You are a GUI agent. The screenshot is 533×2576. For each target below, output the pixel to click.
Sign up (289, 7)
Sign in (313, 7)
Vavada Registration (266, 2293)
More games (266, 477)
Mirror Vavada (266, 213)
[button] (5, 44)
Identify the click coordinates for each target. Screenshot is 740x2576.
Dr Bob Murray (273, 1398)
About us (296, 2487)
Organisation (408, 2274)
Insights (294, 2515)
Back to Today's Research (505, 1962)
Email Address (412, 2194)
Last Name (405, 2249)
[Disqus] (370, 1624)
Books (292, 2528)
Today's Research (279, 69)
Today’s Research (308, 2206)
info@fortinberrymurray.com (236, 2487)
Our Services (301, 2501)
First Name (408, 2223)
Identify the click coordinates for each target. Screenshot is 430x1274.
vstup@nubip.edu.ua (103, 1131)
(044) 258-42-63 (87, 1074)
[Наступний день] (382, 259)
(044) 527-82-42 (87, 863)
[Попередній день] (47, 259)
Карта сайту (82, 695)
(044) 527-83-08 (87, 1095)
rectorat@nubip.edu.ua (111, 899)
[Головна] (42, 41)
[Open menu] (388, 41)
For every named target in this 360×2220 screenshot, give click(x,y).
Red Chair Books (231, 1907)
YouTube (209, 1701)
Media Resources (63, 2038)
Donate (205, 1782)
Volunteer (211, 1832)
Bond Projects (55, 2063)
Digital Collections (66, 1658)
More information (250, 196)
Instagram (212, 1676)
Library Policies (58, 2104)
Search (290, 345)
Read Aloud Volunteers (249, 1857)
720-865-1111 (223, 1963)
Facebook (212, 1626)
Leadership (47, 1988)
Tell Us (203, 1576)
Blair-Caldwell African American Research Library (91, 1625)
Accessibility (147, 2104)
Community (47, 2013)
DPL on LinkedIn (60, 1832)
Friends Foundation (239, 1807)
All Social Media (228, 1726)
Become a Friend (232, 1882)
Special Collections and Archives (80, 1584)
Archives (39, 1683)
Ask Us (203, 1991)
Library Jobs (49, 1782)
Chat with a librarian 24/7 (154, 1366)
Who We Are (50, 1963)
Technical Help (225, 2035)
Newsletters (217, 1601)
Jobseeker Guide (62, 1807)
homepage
----
**Assigned task:** All of the entries must be given again, word for word.

**Reply:**
You are a GUI agent. The screenshot is 533×2576. For each target below, output the pixel to click.
Sign up (289, 7)
Sign in (313, 7)
Vavada Registration (266, 2293)
More games (266, 477)
Mirror Vavada (266, 213)
[button] (5, 44)
Identify the click coordinates for each target. Screenshot is 740x2576.
Dr Bob Murray (273, 1398)
About us (296, 2487)
Organisation (408, 2274)
Insights (294, 2515)
Back to Today's Research (505, 1962)
Email Address (412, 2194)
Last Name (405, 2249)
[Disqus] (370, 1624)
Books (292, 2528)
Today's Research (279, 69)
Today’s Research (308, 2206)
info@fortinberrymurray.com (236, 2487)
Our Services (301, 2501)
First Name (408, 2223)
Identify the click coordinates for each target. Screenshot is 430x1274.
vstup@nubip.edu.ua (103, 1131)
(044) 258-42-63 (87, 1074)
[Наступний день] (382, 259)
(044) 527-82-42 (87, 863)
[Попередній день] (47, 259)
Карта сайту (82, 695)
(044) 527-83-08 (87, 1095)
rectorat@nubip.edu.ua (111, 899)
[Головна] (42, 41)
[Open menu] (388, 41)
For every named target in this 360×2220 screenshot, give click(x,y).
Red Chair Books (231, 1907)
YouTube (209, 1701)
Media Resources (63, 2038)
Donate (205, 1782)
Volunteer (211, 1832)
Bond Projects (55, 2063)
Digital Collections (66, 1658)
More information (250, 196)
Instagram (212, 1676)
Library Policies (58, 2104)
Search (290, 345)
Read Aloud Volunteers (249, 1857)
720-865-1111 (223, 1963)
Facebook (212, 1626)
Leadership (47, 1988)
Tell Us (203, 1576)
Blair-Caldwell African American Research Library (91, 1625)
Accessibility (147, 2104)
Community (47, 2013)
DPL on LinkedIn (60, 1832)
Friends Foundation (239, 1807)
All Social Media (228, 1726)
Become a Friend (232, 1882)
Special Collections and Archives (80, 1584)
Archives (39, 1683)
Ask Us (203, 1991)
Library Jobs (49, 1782)
Chat with a librarian 24/7 (154, 1366)
Who We Are (50, 1963)
Technical Help (225, 2035)
Newsletters (217, 1601)
Jobseeker Guide (62, 1807)
homepage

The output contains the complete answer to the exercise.